Мы постоянно сталкиваемся с пресловутой формулой «0 х ∞», когда риски стремятся к нулю, но последствия – смерть или осложнения на всю жизнь – к бесконечности. И, как в математической формуле, все возможно между двумя крайностями – между нулем и бесконечностью, между безграничной радостью и полным отчаянием. Этот гигантский разрыв отражается и в оценках, которые родители дают нам – хирургам. Среди них, с одной стороны, счастливцы – их много – которые возводят нас в ранг героев, с другой – несколько разочарованных, которые, поскольку так сложились обстоятельства, ненавидят нас, считая палачами.
Катю прооперировали на четвертый день ее жизни. Сокращенно Д-4. Грудина рассечена и раздвинута. Маленькое сердечко очень живое – «выжимает 120»[17], как и положено сразу после рождения, пока пульс не замедлился, приспособившись к новым условиям кровообращения. На такой скорости его сокращения кажутся еще проворнее и изящнее. Легочная артерия была едва развита, она выглядела волокнистым канатиком, выходящим из правого желудочка.
Аппарат системы искусственного кровообращения включен. Он работал спокойно, сердце можно останавливать. Мы рассекли недоразвитую артерию по всей длине. Легочный клапан, расположенный в ее основании, показал две частично сросшиеся створки. Мы осторожно разделили их тонким лезвием. Затем мы вырезали лоскут, наподобие заплатки для шины, из перикарда – мембраны, которая окутывает сердце – и пришили по краям разреза, чтобы придать легочной артерии нормальный диаметр.
Теперь, когда соединение между сердцем и легкими установлено, мы должны еще исправить другую аномалию: сообщение, «дыра» между желудочками должно быть закрыто.
Мы доберемся до него через правое предсердие, вздутие, которое накапливает кровь, идущую из обеих полых вен, и обеспечивает, таким образом, быстрое и эффективное наполнение желудочка. Через него мы действительно войдем в сердце.
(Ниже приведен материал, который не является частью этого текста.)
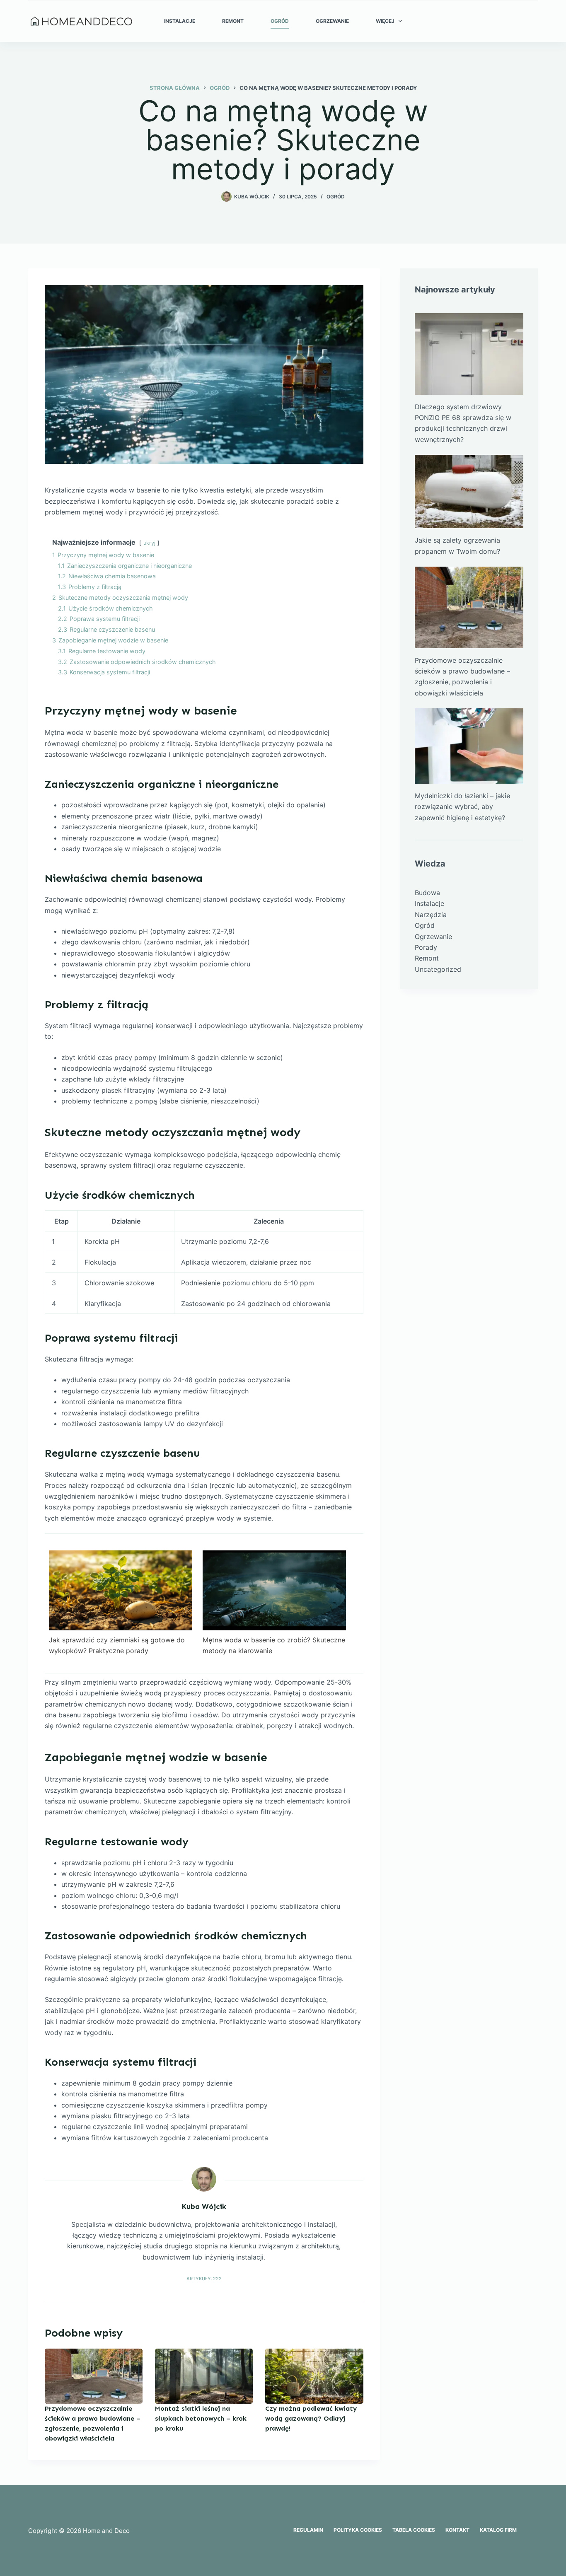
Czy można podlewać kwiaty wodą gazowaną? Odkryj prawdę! (311, 2418)
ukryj (149, 543)
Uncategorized (438, 969)
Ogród (280, 21)
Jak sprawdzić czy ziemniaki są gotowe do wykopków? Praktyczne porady (117, 1645)
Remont (233, 21)
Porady (426, 947)
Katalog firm (498, 2530)
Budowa (427, 892)
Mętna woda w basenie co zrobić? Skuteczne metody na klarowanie (274, 1645)
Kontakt (457, 2530)
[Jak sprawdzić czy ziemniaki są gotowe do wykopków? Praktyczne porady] (120, 1590)
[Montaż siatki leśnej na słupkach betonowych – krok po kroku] (204, 2376)
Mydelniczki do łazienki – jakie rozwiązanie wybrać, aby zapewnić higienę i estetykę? (462, 807)
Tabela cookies (413, 2530)
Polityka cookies (358, 2530)
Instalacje (179, 21)
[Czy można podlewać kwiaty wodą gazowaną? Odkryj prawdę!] (314, 2376)
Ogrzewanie (332, 21)
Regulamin (308, 2530)
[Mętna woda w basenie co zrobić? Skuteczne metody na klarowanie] (274, 1590)
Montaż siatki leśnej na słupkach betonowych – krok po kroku (201, 2418)
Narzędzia (431, 914)
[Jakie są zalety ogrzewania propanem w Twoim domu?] (469, 491)
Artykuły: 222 (204, 2278)
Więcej (385, 21)
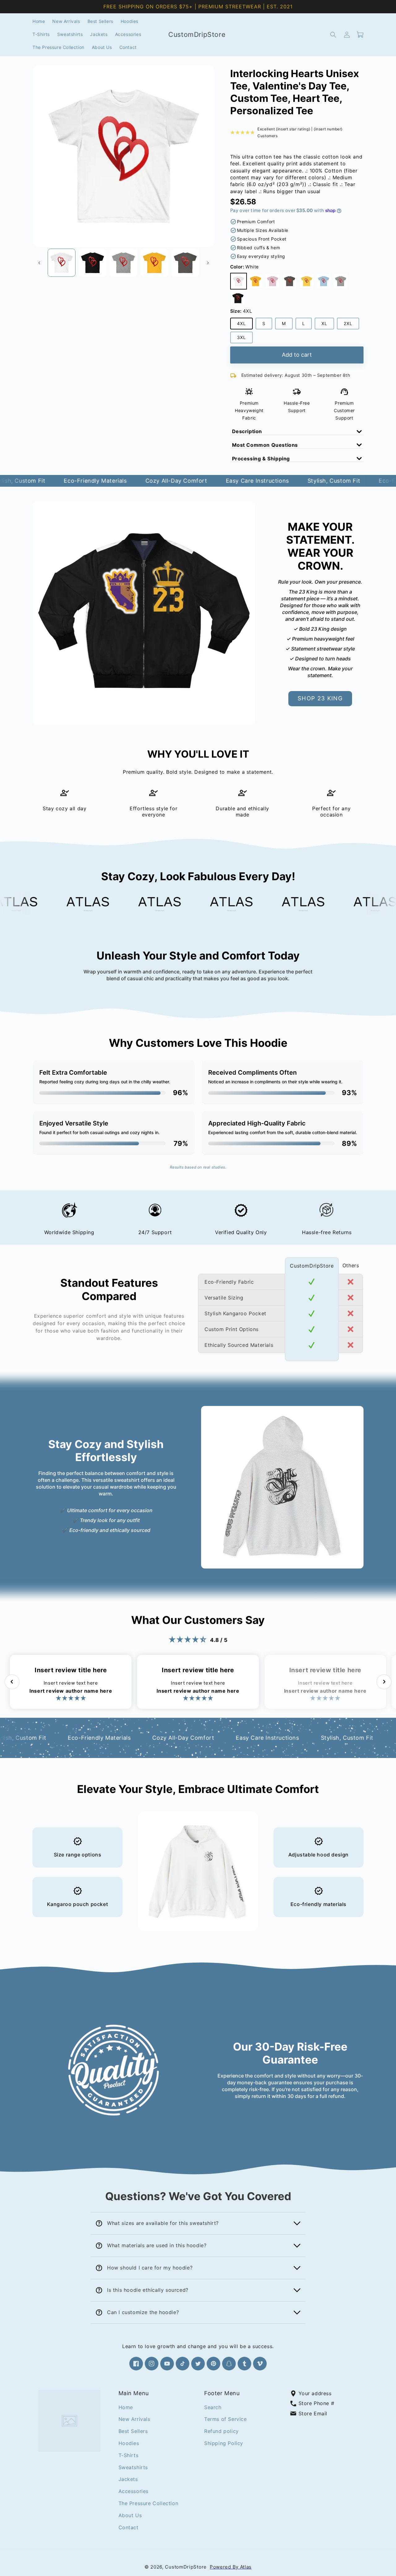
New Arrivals (134, 2419)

Приблизиться к сердцу, дотронуться до него – долгое время это считалось актом кощунства, профанацией из-за сакрального значения, которое приобрел этот орган: он стал вместилищем души, самой сутью бытия. И если сегодня наши вмешательства не имеют такой коннотации, в них, несмотря ни на что, сохраняется что-то фантастическое.
Я помню, как впервые взглянул на сердце изнутри. Едва предсердие было рассечено, как воздух устремлялся в сердечные полости. Свет налобной лампы вторгался в разрез и раскрывал их строение. Первым показывался трехстворчатый клапан, который препятствует оттоку крови во время сердечного сокращения. У него три створки, края которых прикреплены сухожильными хордами к коническим мускульным вздутиям. Каждая из них походила на половинку парашюта. В расправленном виде они превращались в подобие корабельного паруса, наполняющегося ветром. Створки были тонкими, как крылья бабочек, с такой же текстурой, а хорды – не толще паутинок. Но они были и такими же прочными благодаря равномерному распределению и усилению другими волокнами по бокам.
За клапаном открылся правый желудочек. Он выглядел – в пропорции – просторной пещерой с довольно гладким основанием, окруженной стенами и увенчанной крышей, и все это оправлено в мускульные трабекулы. Они действуют как ванты – соединяют и усиливают каждую часть желудочка, обеспечивают его геометрию. Возникающее переплетение многочисленных арок и готических сводов напоминало мне гравюры Пиранези: создается впечатление прочной структуры, несмотря на то, что ее составные элементы на вид тонкие и даже хрупкие. В свете лампы они окрашивались в теплые цвета, от оттенка слоновой кости у клапанных створок до желто-коричневого у миокарда.
Когда эта многоцветная архитектура оказалась на свету, я подумал о спелеологах, которые видят в свете налобного фонаря кристаллы скальной породы, отбрасывающие восхитительные отблески там, куда еще никогда не проникал ни один луч света, и окидывают взглядом красоту, не предназначенную для глаз.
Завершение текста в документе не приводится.